If I recall correctly, I have been keeping logs on server access attempts on my io
server for quite some time.
I should save this data and do some analysis on it to see if the migration to Cloudflare has resulted in a change in attacks.
Unfortunately since the server restarted recently, I am not sure I actually have the history of attempts or not.
docker logs gitea
reveals that time-stamps are incomplete for SSH attempts.

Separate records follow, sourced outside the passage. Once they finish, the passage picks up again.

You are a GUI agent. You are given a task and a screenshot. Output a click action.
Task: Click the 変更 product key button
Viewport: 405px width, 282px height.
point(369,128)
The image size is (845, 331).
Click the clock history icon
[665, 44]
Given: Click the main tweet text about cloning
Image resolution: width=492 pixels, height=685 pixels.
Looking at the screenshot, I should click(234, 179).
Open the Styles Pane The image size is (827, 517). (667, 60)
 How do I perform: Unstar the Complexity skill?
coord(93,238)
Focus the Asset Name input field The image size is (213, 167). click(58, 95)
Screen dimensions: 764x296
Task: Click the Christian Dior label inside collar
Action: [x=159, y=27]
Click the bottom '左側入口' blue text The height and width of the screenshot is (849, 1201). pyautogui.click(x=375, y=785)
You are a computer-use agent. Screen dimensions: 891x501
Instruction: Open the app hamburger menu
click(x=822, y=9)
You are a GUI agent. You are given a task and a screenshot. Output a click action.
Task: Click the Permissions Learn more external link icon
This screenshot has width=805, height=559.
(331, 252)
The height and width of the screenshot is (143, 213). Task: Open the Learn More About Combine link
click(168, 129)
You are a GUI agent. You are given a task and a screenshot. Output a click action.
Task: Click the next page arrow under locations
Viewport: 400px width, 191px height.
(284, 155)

The fact that time-stamps show up for some interactions means that I can at least get an inconsistent time series observation, with data going back to 2022-05-06. I captured the log today and hosted it on my server here
I can see that I do have daily data (at least one observation per day) for the two week period by looking at the parse of
cat .gitea-05-20.log | grep 2022/05/ | awk '{ print $1 }'
I do observe attacks as recent as yesterday, so perhaps I need to close port 22 in my router configuration (apparently I already did, though I forgot to close my secondary SSH port which was rendered useless anyway). That reminds me that I now will not be able to access my studio server without a VPN or memorizing its IP address and re-opening the other SSH port (it is probably better to leave it closed to the world entirely).
If my studio server's IP address is no longer in DNS records, how is it that I can still receive attacks?
On my cloud server I have logs going back three months earlier and have not yet migrated that to Cloudflare. I went ahead and saved this file and uploaded it to here.
I can definitely develop the code on the smaller dataset and then apply it to my cloud server, and if I make the change on June 2, I would have exactly four months of data prior to the changepoint of switching to Cloudflare.
I loved my first experiments with pyscript (mud research), but didn't get around to handling interactions between the DOM and Python. I finally looked it up and have saved an example from this stack overflow post along with an interactive todo list which relies on a python file to embed the code into more deeply nested HTML than the basic example I put together (also looks like styling is possible!).